Millikin School has suffered decay, Stein said. "It's really a shell of a building, not what it was in 2006. It's been vandalized, has multiple broken windows. There's been breaking and entering, and it has become a hangout. There is major damage inside."

The gym floor is patched with wood and needs to be replaced, he said.

"It would be expensive to repair," Stein said. "Mosdos is willing to do it. It would invest over $1 million in the school and would re-establish the playground, which would have community hours."

While school officials have referred to the building's 2006 appraisal of $2.4 million as a reason to reject Mosdos's lower bid, Stein said the mortgage crisis has changed values. "It's a depressed market and will be for the next decade."

Mosdos has other options to find more space, Cleveland Heights Mayor Edward Kelley said Feb. 8. "I'm willing to roll up my sleeves and work with them to find a number of alternatives," Kelley said. "I think there are some wonderful opportunities in Cleveland Heights."

Mosdos has placed three bids in five years on the building, according to executive director Rabbi Baruch Chaim Manies. Of the most recent bid for $550,000, he said, "Basically we're the highest bid."

CH-UH Superintendent Douglas Heuer said last week the school board rejected Mosdos's first bid in 2007. Its other bids have been unsolicited, Heuer said, as the property is not for sale. The school board recently renewed conversation on leasing the property, he said.

Heuer retracted his initial comment that the city offered Mosdos a $250,000 grant to renovate its current property.

Kelley confirmed the city has not offered Mosdos a grant and questioned whether the city could do that. He said the Millikin building is in need of repair, "but it would be a wonderful site for something to happen there. It really needs someone to give it life and character."

"Many other communities like Oak Park, Mich., have found a way to take unneeded school properties and give or sell them to Jewish schools," said Akiva Feinstein, a Mosdos parent who writes for the Orthodox community's Local Jewish News website. "It's a beautiful example of a partnership between the school system and Jewish community.

"Mosdos is not asking for a gift," added Feinstein, who was among those who addressed the school board.
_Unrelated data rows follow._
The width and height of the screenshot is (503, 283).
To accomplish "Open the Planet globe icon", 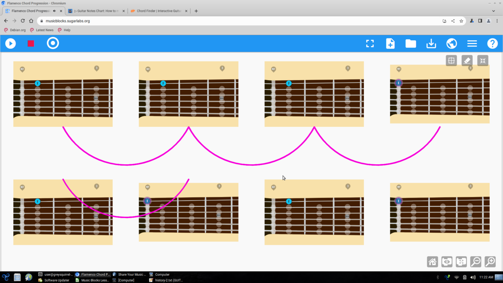I will pyautogui.click(x=452, y=44).
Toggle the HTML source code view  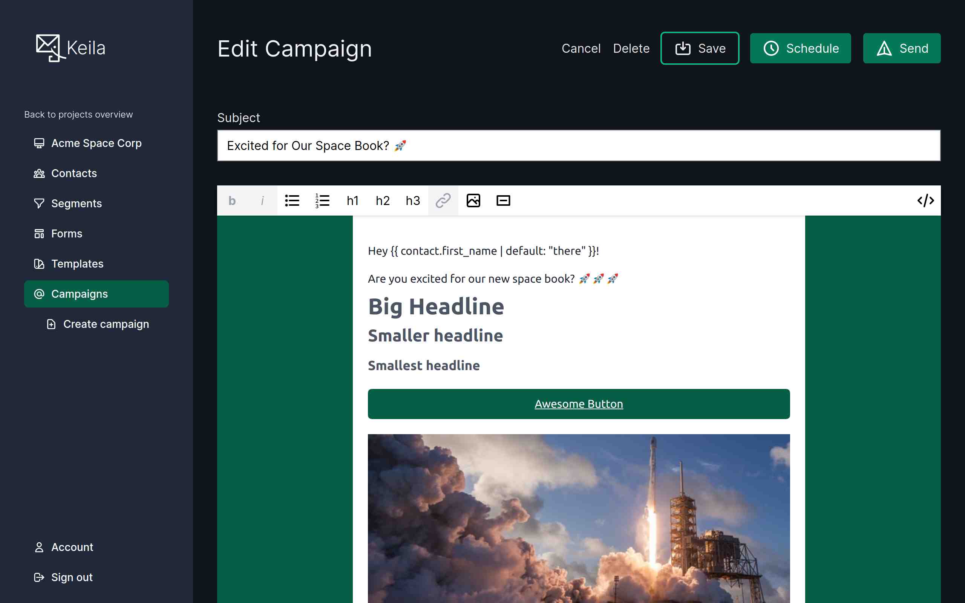[x=926, y=200]
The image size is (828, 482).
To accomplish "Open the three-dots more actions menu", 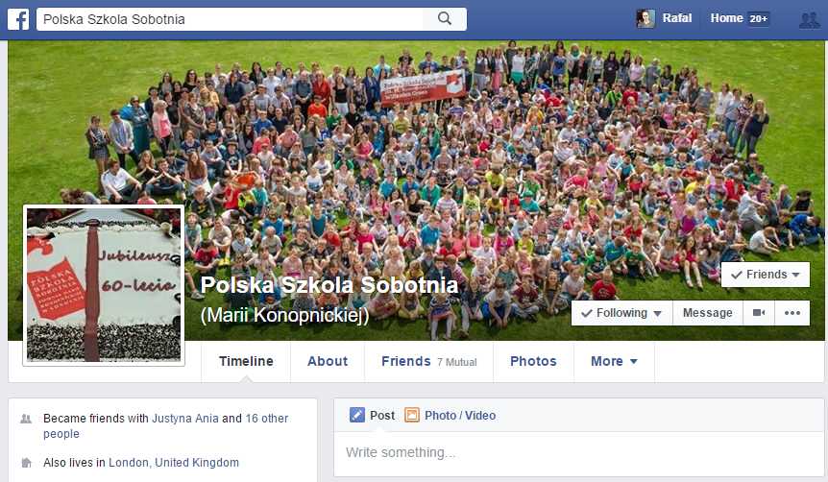I will [x=792, y=313].
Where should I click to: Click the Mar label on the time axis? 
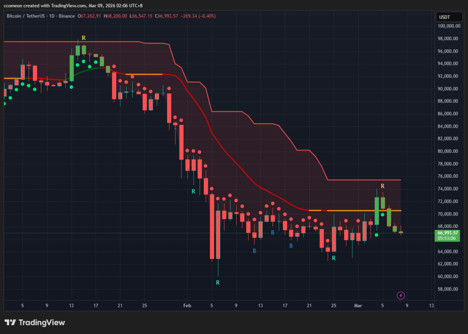(358, 306)
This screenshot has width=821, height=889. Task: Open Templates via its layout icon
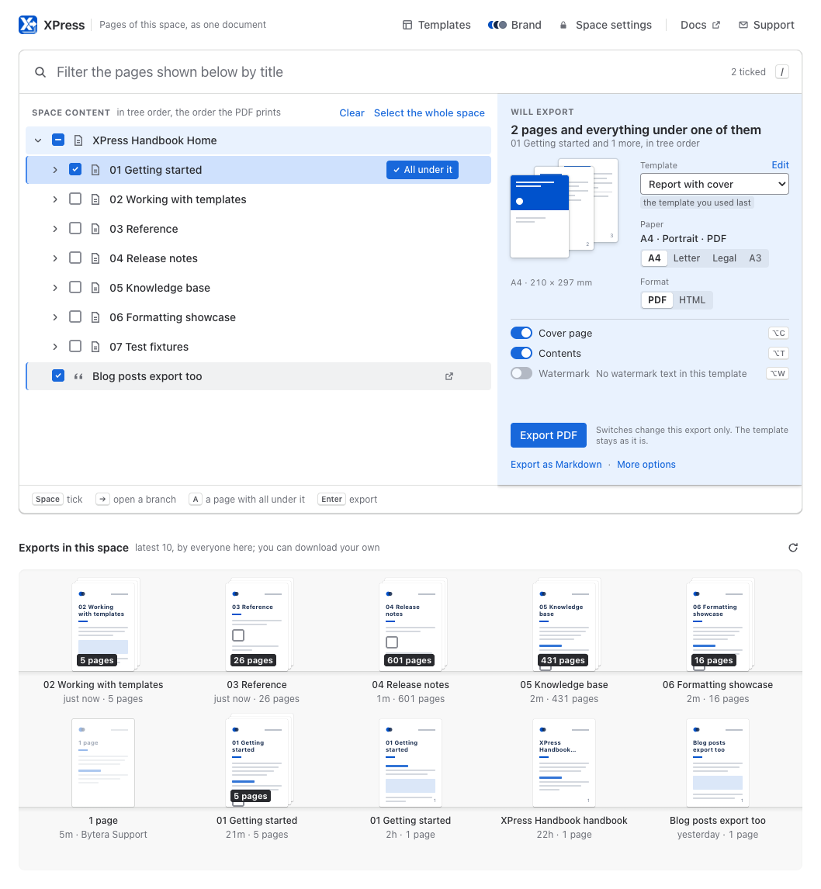(x=407, y=25)
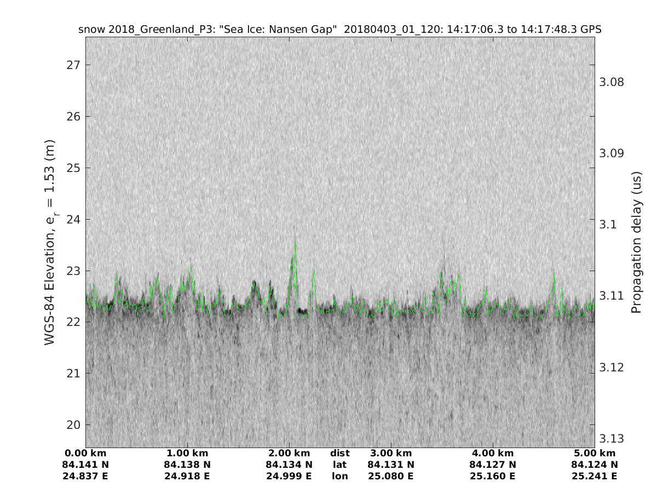Click the tallest green peak near 2 km
This screenshot has height=493, width=657.
point(296,244)
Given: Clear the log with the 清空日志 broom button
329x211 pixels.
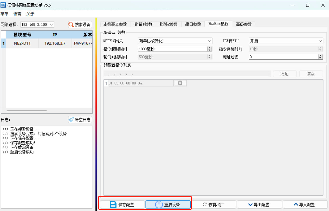Looking at the screenshot, I should [80, 120].
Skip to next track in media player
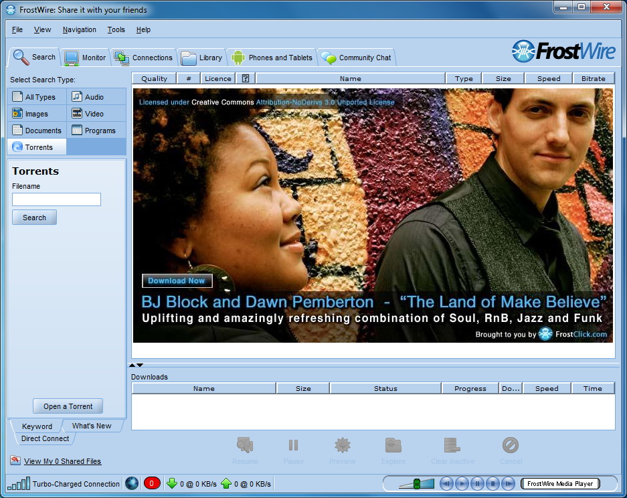The image size is (627, 498). 509,483
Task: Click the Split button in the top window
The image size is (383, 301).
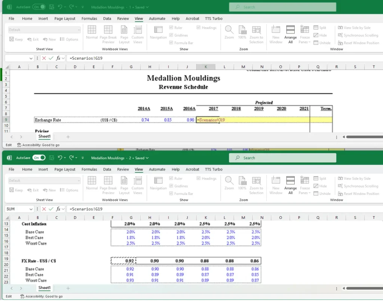Action: (320, 28)
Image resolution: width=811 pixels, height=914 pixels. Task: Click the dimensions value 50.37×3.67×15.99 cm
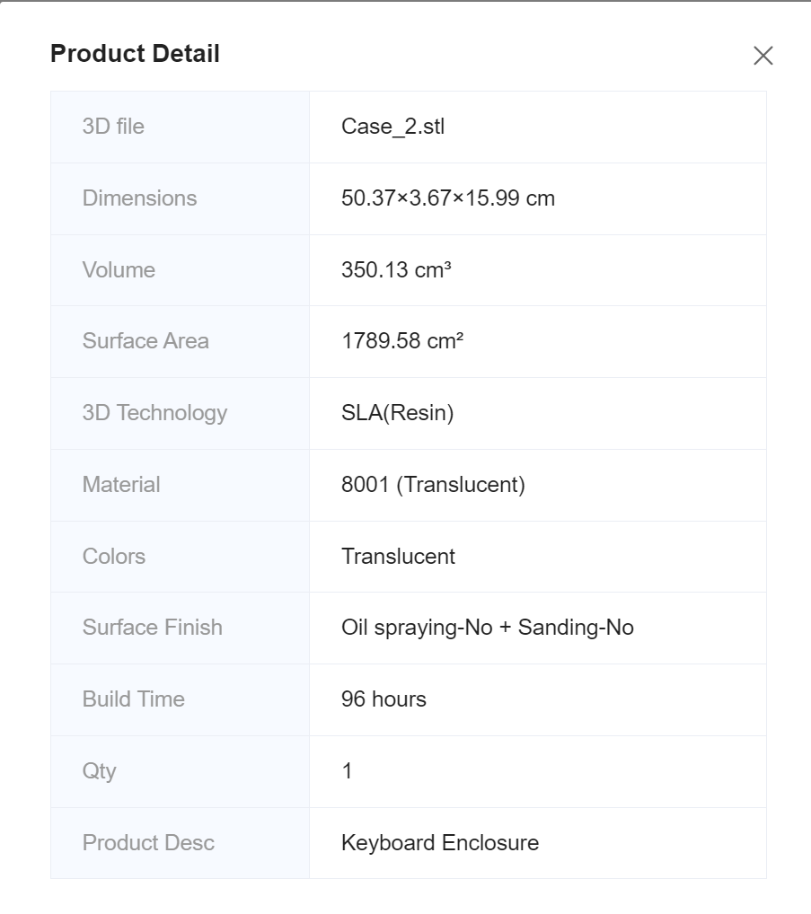point(447,198)
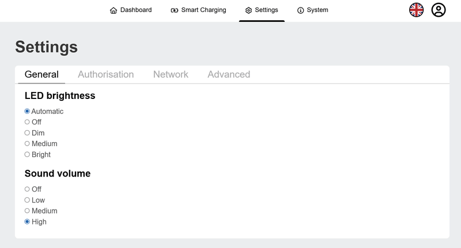The image size is (461, 248).
Task: Open Smart Charging page from navigation
Action: click(x=203, y=10)
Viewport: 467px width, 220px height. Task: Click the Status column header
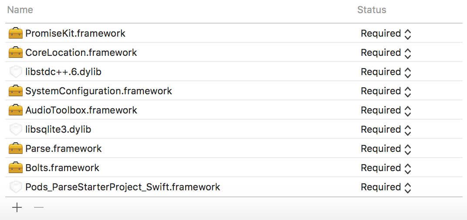(372, 10)
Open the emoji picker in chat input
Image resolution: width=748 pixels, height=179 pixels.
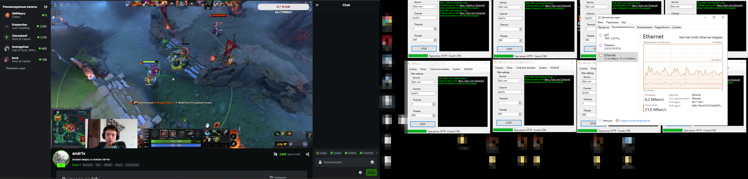(x=372, y=162)
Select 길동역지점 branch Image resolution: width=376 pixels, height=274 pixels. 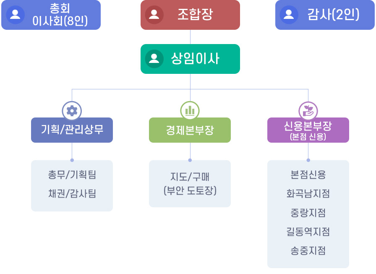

Jessica Cohen, who lives a few blocks from Millikin, also voiced support for the sale to Mosdos. Cohen is director of grants and foundation relations for Breakthrough Charter Schools, which she said purchased four school buildings from the Cleveland Metropolitan School District.

"We purchased the four buildings for $1.5 million but are spending another $2.5 million total in renovations and improvements to enhance the value and quality of the school buildings and property," Cohen said. "It has done wonders for the community to continue to have these buildings for educational purposes."

The school board also heard comments opposing Millikin's use as a call center, another possibility for the building, as reported by Local Jewish News.

Mosdos's boys' division for preschool through eighth grade is currently housed in the former Warrensville Center Synagogue. Its girls' division for preschool-grade 12 is on South Taylor Road in Cleveland Heights.

The Millikin School offers more space than the boys' facility and an outdoor play area, and it is closer to many Mosdos families' residences, Manies said.